— Start of DATA EXTRACT —

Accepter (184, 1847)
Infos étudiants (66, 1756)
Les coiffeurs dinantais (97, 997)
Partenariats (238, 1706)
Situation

— End of DATA EXTRACT —

BRIEF:
Turn the data into a numbered list, beginning at the line with "Les coiffeurs dinantais (97, 997)" and continuing through the final line, with blank lines left out.

OUTPUT OF THE EXERCISE:
1. Les coiffeurs dinantais (97, 997)
2. Partenariats (238, 1706)
3. Situation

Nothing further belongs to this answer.